### EXERCISE MATERIALS
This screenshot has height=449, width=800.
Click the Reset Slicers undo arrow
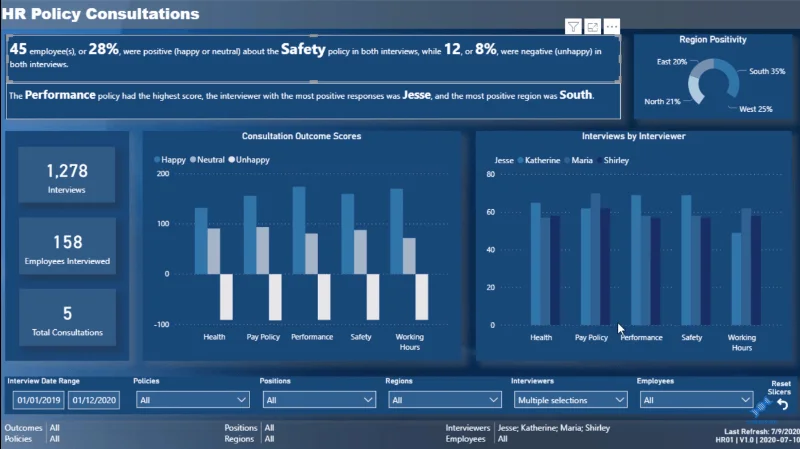click(783, 405)
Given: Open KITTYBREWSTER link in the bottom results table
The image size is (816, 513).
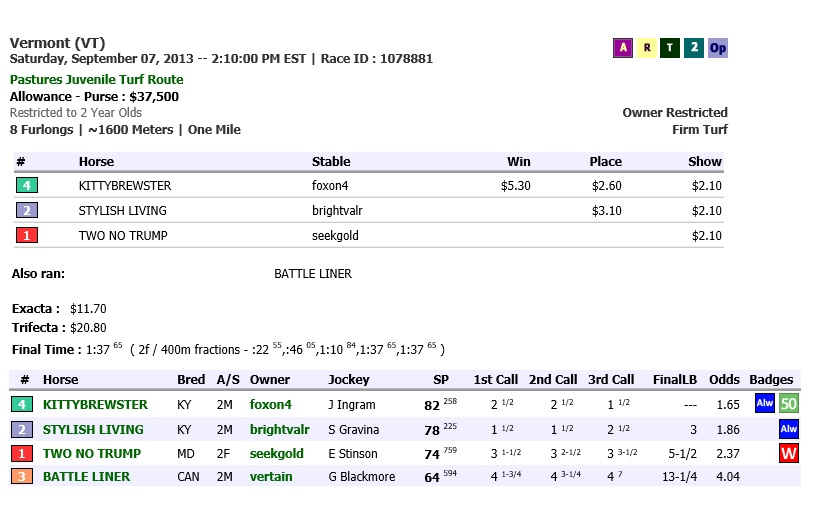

### WHAT TO DO
Transcribe each entry exactly, pictures excluded.

### EXERCISE ANSWER
This screenshot has height=449, width=800.
Click the Reset Slicers undo arrow
click(783, 405)
Given: Open KITTYBREWSTER link in the bottom results table
The image size is (816, 513).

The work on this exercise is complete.